This graph does a really nice job of actually showing the data: each line represents the data from a single individual co-infected with some parasites. The thicker black line is nice because it provides a summary of the data from all the grey lines, and the reader can guess what it represents without having to read through the figure legend. Color is used nicely here--the two different colors are used to highlight single infections of two different parasites. Red and blue are ideal colors for this in that they are clear and can be read by people with color blindness.

from 10.1371/journal.pbio.1002564

This is cool paper for several reasons, so imagine my disappointment when I got their final plot, shown above. There’s a lot of good things about this graph. The color scheme is pleasing, works for people with color-blindness, and works when printed out in black and white. The font is large enough the read easily. And a stacked bar plot is a great way to show this data.

The problem comes when the reader tries to make sense of the different colors. I started at the top: what does the yellow represent? Look to the legend: RPa. What’s that? Look to Table 1: Rewarded pulling alone. Okay. Back to the figure. Interpret. Repeat for each of the colors.

Let’s review what I had to do just to understand 1/11th of the graph: (1) Map a color to the behavior code using the legend. (2) Map the behavior code to the actual behavior. (3) Map the behavior back to the color in the graphic.

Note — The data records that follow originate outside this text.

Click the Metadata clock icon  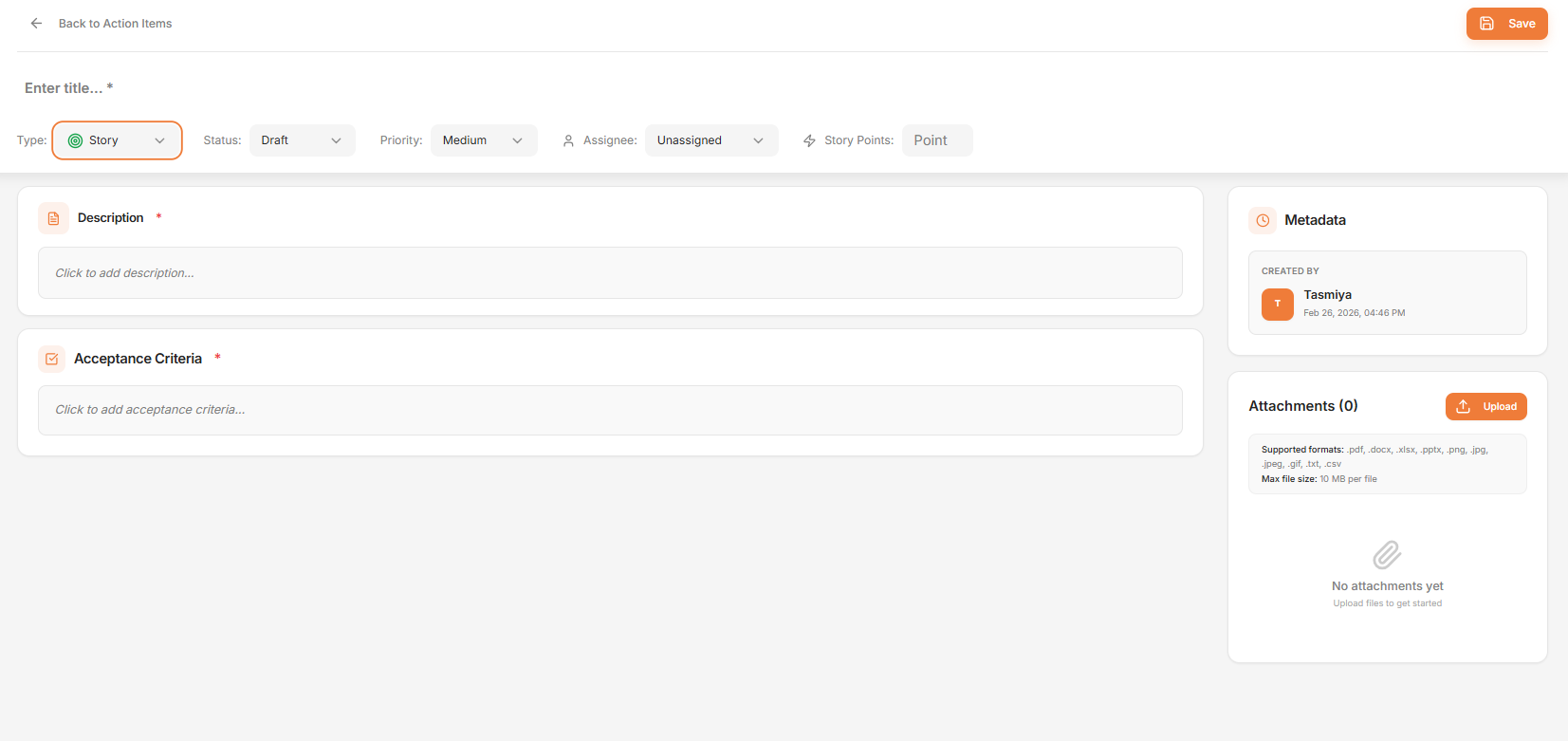point(1263,220)

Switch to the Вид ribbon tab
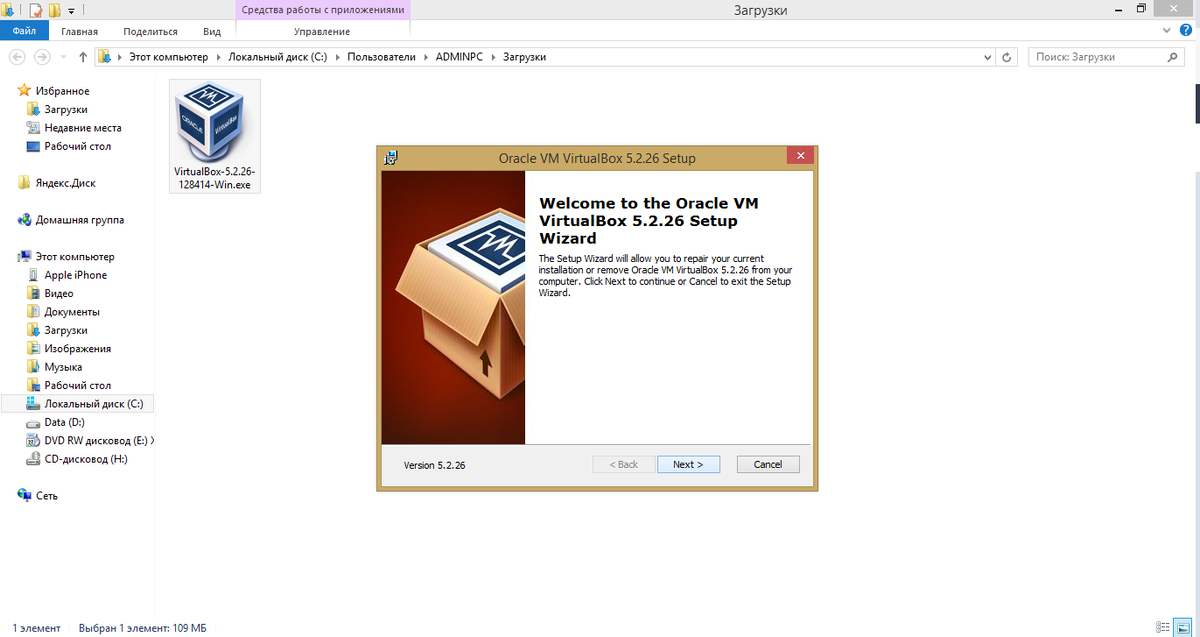click(x=211, y=31)
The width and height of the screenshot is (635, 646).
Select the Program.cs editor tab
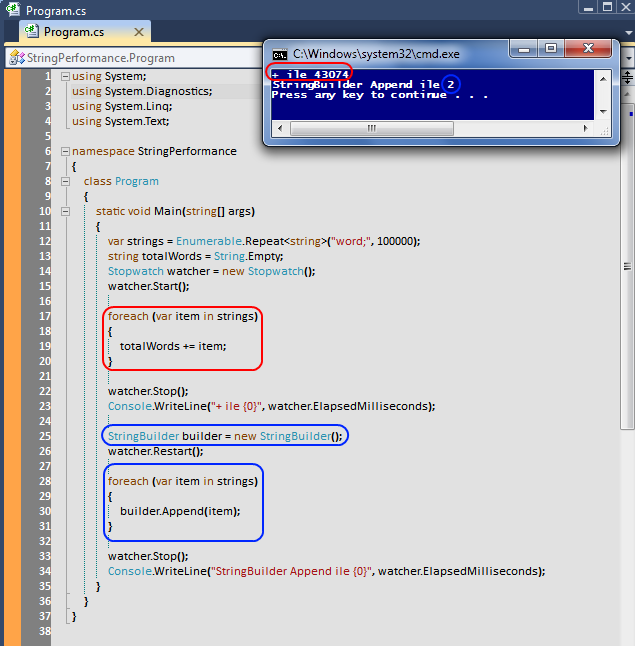72,33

Why is this poor design? It places too much of a burden on the reader. It requires an unnecessary number of steps to make sense of what the figure is actually showing. This is the sort of approach someone would take to intentionally obfuscate. Additionally, even if the authors preserved this scheme, the reader’s insights could be hastened by letting the reader know (e.g. with an arrow and annotation by the legend) that there is a biologically useful ordering to the colors: lighter colors represent more learning to pull the string in this experiment.

————

This is one example of lots of graphs that make use complex legends. They don’t have to. There are alternatives.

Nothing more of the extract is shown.